— Aim of the task —
Below are some records. Return exactly the lines from the one containing "Click the square" through the one containing "Task: Select 授权批量下单 HOT sidebar item", both included, and only those.

— Source data —
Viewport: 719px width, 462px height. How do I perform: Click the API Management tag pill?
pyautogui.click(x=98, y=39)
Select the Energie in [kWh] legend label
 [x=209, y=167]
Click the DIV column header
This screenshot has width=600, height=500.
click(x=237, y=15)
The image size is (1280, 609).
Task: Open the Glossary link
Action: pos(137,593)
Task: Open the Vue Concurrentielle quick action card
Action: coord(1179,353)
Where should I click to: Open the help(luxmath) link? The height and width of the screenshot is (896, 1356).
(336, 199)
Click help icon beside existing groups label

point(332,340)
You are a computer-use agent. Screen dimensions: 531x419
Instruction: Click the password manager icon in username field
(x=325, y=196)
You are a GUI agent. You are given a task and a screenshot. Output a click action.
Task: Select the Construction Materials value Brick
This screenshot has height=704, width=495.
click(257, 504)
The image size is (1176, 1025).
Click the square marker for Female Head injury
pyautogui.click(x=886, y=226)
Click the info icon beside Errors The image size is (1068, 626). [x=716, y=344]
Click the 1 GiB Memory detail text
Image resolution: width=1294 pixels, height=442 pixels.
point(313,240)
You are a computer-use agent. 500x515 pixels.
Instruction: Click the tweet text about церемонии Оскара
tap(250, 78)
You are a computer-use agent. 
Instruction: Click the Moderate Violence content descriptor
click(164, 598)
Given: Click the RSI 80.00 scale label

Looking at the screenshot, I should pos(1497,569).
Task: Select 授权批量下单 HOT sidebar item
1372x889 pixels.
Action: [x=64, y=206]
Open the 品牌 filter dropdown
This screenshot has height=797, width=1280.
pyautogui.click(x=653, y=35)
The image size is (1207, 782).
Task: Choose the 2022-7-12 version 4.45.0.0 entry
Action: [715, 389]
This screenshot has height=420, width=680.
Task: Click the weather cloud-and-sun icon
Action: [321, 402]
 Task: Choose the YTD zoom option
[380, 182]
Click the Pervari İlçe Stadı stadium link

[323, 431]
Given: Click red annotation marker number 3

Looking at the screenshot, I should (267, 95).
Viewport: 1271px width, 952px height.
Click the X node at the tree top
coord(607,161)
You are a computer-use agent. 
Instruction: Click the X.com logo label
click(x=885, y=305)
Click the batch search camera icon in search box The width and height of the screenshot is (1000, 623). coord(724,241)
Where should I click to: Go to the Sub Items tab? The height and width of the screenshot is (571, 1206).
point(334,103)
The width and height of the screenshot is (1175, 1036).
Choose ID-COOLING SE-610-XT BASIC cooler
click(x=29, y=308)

— Written answer —
Click the square marker for Female Head injury
pyautogui.click(x=886, y=226)
Click the info icon beside Errors The image size is (1068, 626). [x=716, y=344]
Click the 1 GiB Memory detail text
Image resolution: width=1294 pixels, height=442 pixels.
point(313,240)
You are a computer-use agent. 500x515 pixels.
Instruction: Click the tweet text about церемонии Оскара
tap(250, 78)
You are a computer-use agent. 
Instruction: Click the Moderate Violence content descriptor
click(164, 598)
Given: Click the RSI 80.00 scale label

Looking at the screenshot, I should pos(1497,569).
Task: Select 授权批量下单 HOT sidebar item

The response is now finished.